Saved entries
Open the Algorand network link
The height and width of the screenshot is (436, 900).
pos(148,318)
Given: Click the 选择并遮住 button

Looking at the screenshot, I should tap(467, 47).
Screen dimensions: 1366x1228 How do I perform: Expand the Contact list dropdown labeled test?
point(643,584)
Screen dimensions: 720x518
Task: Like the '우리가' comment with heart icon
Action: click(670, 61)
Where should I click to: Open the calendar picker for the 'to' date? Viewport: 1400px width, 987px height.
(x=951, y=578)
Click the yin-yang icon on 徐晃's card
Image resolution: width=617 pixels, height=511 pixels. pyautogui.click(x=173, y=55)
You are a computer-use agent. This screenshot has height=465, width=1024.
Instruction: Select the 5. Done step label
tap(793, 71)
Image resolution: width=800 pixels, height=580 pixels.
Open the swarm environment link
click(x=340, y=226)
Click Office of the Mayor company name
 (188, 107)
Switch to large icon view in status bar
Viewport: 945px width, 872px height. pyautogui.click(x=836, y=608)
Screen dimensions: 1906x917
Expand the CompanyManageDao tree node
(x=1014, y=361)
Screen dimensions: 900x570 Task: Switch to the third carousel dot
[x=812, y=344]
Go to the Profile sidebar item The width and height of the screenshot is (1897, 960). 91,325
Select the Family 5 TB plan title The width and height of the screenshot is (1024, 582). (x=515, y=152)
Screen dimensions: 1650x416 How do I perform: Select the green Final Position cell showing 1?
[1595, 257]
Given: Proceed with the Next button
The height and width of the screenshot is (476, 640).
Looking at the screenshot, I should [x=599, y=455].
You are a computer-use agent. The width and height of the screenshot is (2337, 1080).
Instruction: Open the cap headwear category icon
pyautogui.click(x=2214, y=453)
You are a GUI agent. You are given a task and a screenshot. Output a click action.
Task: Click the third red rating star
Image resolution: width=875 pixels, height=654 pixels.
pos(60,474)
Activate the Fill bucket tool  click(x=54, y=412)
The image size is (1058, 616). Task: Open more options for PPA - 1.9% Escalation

YOUR ASSIGNMENT>
Reproduce the lines from the one containing "You are a GUI" to the end of the entries, keeping both ends and adding nothing.

SOLVED PROBLEM>
You are a GUI agent. You are given a task and a screenshot. Output a click action.
Task: Click the third red rating star
Image resolution: width=875 pixels, height=654 pixels.
pos(60,474)
Activate the Fill bucket tool  click(x=54, y=412)
The image size is (1058, 616). Task: Open more options for PPA - 1.9% Escalation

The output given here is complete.